*What the task requires*.
Output the following records verbatim, reproducing every line as it appears.

# # # # # # #

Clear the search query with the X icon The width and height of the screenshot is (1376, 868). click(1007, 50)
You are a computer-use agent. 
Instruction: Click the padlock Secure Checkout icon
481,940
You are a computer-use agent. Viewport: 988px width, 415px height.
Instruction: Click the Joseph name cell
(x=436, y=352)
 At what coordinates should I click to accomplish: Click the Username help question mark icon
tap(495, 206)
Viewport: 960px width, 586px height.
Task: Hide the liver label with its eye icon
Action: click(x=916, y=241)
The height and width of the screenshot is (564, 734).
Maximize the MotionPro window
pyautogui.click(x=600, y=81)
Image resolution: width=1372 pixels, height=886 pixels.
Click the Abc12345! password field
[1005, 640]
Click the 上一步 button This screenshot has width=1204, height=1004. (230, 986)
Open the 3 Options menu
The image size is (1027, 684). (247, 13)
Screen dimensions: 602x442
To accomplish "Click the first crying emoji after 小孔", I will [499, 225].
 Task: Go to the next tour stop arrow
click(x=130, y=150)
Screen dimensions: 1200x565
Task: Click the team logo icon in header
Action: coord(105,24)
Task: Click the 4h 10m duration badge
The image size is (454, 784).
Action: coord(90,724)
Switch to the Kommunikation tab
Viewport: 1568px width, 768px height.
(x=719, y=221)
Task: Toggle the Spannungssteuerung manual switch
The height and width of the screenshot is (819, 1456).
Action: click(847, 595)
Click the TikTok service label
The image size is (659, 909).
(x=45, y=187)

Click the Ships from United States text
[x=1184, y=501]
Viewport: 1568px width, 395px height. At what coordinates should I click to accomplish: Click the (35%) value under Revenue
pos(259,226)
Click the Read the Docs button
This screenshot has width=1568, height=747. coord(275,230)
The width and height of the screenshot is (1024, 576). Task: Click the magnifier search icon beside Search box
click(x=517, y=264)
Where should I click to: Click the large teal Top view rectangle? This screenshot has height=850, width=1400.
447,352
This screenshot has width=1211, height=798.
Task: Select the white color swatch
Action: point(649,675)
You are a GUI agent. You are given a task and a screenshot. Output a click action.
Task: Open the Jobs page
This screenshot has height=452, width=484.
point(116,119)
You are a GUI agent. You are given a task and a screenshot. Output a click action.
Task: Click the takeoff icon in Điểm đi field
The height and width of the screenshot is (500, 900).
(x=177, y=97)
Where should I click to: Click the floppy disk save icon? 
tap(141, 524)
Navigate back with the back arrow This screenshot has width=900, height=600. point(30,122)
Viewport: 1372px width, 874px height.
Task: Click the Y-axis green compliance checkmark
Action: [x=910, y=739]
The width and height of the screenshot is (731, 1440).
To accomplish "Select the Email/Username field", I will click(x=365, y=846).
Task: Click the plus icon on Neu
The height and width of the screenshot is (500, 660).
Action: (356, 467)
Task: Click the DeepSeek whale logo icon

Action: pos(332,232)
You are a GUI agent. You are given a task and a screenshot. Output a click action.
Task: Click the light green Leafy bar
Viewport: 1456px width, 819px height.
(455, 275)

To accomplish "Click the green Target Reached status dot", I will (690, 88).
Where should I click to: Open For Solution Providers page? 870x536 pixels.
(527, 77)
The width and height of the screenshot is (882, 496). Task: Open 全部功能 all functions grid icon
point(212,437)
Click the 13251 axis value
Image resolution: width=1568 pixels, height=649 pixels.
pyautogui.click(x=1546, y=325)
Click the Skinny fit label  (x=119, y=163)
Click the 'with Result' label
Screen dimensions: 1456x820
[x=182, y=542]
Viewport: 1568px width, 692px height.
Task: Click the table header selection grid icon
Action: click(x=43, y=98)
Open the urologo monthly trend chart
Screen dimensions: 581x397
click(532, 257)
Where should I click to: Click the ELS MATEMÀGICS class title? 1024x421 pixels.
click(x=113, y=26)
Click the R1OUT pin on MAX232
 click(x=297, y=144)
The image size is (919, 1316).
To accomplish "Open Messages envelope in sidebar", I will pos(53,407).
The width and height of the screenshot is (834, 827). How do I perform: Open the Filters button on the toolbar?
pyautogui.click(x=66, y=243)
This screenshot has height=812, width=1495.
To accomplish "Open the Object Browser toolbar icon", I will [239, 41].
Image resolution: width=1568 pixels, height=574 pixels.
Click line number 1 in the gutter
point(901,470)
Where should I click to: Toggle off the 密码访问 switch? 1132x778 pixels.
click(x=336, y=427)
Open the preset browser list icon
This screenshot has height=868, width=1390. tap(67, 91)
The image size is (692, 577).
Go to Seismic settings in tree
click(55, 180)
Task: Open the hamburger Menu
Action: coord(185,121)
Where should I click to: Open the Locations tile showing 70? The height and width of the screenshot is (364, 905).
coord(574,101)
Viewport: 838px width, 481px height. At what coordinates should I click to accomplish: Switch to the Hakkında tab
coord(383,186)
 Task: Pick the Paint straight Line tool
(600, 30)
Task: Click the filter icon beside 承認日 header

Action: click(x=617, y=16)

# # # # # # #

*Exercise output*.
Clear the search query with the X icon The width and height of the screenshot is (1376, 868). click(1007, 50)
You are a computer-use agent. 
Instruction: Click the padlock Secure Checkout icon
481,940
You are a computer-use agent. Viewport: 988px width, 415px height.
Instruction: Click the Joseph name cell
(x=436, y=352)
 At what coordinates should I click to accomplish: Click the Username help question mark icon
tap(495, 206)
Viewport: 960px width, 586px height.
Task: Hide the liver label with its eye icon
Action: click(x=916, y=241)
The height and width of the screenshot is (564, 734).
Maximize the MotionPro window
pyautogui.click(x=600, y=81)
Image resolution: width=1372 pixels, height=886 pixels.
Click the Abc12345! password field
[1005, 640]
Click the 上一步 button This screenshot has width=1204, height=1004. (230, 986)
Open the 3 Options menu
The image size is (1027, 684). (247, 13)
Screen dimensions: 602x442
To accomplish "Click the first crying emoji after 小孔", I will [499, 225].
 Task: Go to the next tour stop arrow
click(x=130, y=150)
Screen dimensions: 1200x565
Task: Click the team logo icon in header
Action: coord(105,24)
Task: Click the 4h 10m duration badge
The image size is (454, 784).
Action: coord(90,724)
Switch to the Kommunikation tab
Viewport: 1568px width, 768px height.
(x=719, y=221)
Task: Toggle the Spannungssteuerung manual switch
The height and width of the screenshot is (819, 1456).
Action: click(847, 595)
Click the TikTok service label
The image size is (659, 909).
(x=45, y=187)

Click the Ships from United States text
[x=1184, y=501]
Viewport: 1568px width, 395px height. At what coordinates should I click to accomplish: Click the (35%) value under Revenue
pos(259,226)
Click the Read the Docs button
This screenshot has width=1568, height=747. coord(275,230)
The width and height of the screenshot is (1024, 576). Task: Click the magnifier search icon beside Search box
click(x=517, y=264)
Where should I click to: Click the large teal Top view rectangle? This screenshot has height=850, width=1400.
447,352
This screenshot has width=1211, height=798.
Task: Select the white color swatch
Action: point(649,675)
You are a GUI agent. You are given a task and a screenshot. Output a click action.
Task: Open the Jobs page
This screenshot has height=452, width=484.
point(116,119)
You are a GUI agent. You are given a task and a screenshot. Output a click action.
Task: Click the takeoff icon in Điểm đi field
The height and width of the screenshot is (500, 900).
(x=177, y=97)
Where should I click to: Click the floppy disk save icon? 
tap(141, 524)
Navigate back with the back arrow This screenshot has width=900, height=600. point(30,122)
Viewport: 1372px width, 874px height.
Task: Click the Y-axis green compliance checkmark
Action: [x=910, y=739]
The width and height of the screenshot is (731, 1440).
To accomplish "Select the Email/Username field", I will click(x=365, y=846).
Task: Click the plus icon on Neu
The height and width of the screenshot is (500, 660).
Action: (356, 467)
Task: Click the DeepSeek whale logo icon

Action: pos(332,232)
You are a GUI agent. You are given a task and a screenshot. Output a click action.
Task: Click the light green Leafy bar
Viewport: 1456px width, 819px height.
(455, 275)

To accomplish "Click the green Target Reached status dot", I will (690, 88).
Where should I click to: Open For Solution Providers page? 870x536 pixels.
(527, 77)
The width and height of the screenshot is (882, 496). Task: Open 全部功能 all functions grid icon
point(212,437)
Click the 13251 axis value
Image resolution: width=1568 pixels, height=649 pixels.
pyautogui.click(x=1546, y=325)
Click the Skinny fit label  (x=119, y=163)
Click the 'with Result' label
Screen dimensions: 1456x820
[x=182, y=542]
Viewport: 1568px width, 692px height.
Task: Click the table header selection grid icon
Action: click(x=43, y=98)
Open the urologo monthly trend chart
Screen dimensions: 581x397
click(532, 257)
Where should I click to: Click the ELS MATEMÀGICS class title? 1024x421 pixels.
click(x=113, y=26)
Click the R1OUT pin on MAX232
 click(x=297, y=144)
The image size is (919, 1316).
To accomplish "Open Messages envelope in sidebar", I will pos(53,407).
The width and height of the screenshot is (834, 827). How do I perform: Open the Filters button on the toolbar?
pyautogui.click(x=66, y=243)
This screenshot has height=812, width=1495.
To accomplish "Open the Object Browser toolbar icon", I will [239, 41].
Image resolution: width=1568 pixels, height=574 pixels.
Click line number 1 in the gutter
point(901,470)
Where should I click to: Toggle off the 密码访问 switch? 1132x778 pixels.
click(x=336, y=427)
Open the preset browser list icon
This screenshot has height=868, width=1390. tap(67, 91)
The image size is (692, 577).
Go to Seismic settings in tree
click(55, 180)
Task: Open the hamburger Menu
Action: coord(185,121)
Where should I click to: Open the Locations tile showing 70? The height and width of the screenshot is (364, 905).
coord(574,101)
Viewport: 838px width, 481px height. At what coordinates should I click to accomplish: Switch to the Hakkında tab
coord(383,186)
 Task: Pick the Paint straight Line tool
(600, 30)
Task: Click the filter icon beside 承認日 header

Action: click(x=617, y=16)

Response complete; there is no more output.